The reason that I said you’ll [I]probably[/I] find a higher correlation is of course that your given system may well be synchronised with the longer term trend.
People tend to make fun of random entries, but I’ve always found working on these ideas remarkably useful. For example, if I determine a bunch of performance metrics such as win wate, or maximum adverse excursion for a random entry, and a particular exit strategy, then unless a proposed entry strategy based on technical analysis, or price action can significantly improve those metrics, then the entry is invalid. Replacing the component parts of a system with parameters selected at random can be extremely enlightening.
you make some good points there. I was only thinking about daily trades.
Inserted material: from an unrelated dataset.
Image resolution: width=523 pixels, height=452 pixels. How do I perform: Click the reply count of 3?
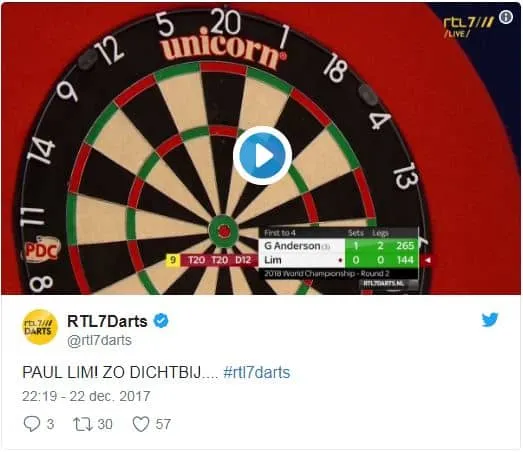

Simbafx, you are actually right on target with the findings so far. We’ve gotten stopped out on the last two trades, BUT, both trades were positive for enough to make it work at one point.
Had I employed my standard strategy of moving the stop up to cost + 1 on both, or just closed them out manually, when we were up, we would be positive overall. Thinking about it in hindsight, we would have been up a decent amount considering I have it set for $0.50 a pip.
As far as frequency of trades, my usual trading style is short term, larger lot sizes. I don’t worry about paying the spread, I look for my basic setups, and pull the trigger. In, and out. I have realistic expectations of getting into an occasional unrealized loss, but I don’t average up or down. If it goes the wrong way, I look for the areas of retrace, and happily pull the trigger on a small loss, or b/e
So far this test has given me a few ideas, and after they have proven themselves further I may implement them into a more solid trade idea.
I will also be a lot more on this next week. Was short of time this week, and I spaced it a couple of nights.
I’ll post some pics of the trades on the charts later:)
Cheers!
Tails tonight…
Dang it. I dunno here.
Looks like I’ll just let it run for a bit.
We sold in at 1.3460, I’m just gonna look for 10 pips tonight.
Big round number of 1.3450 is gonna be tough on us.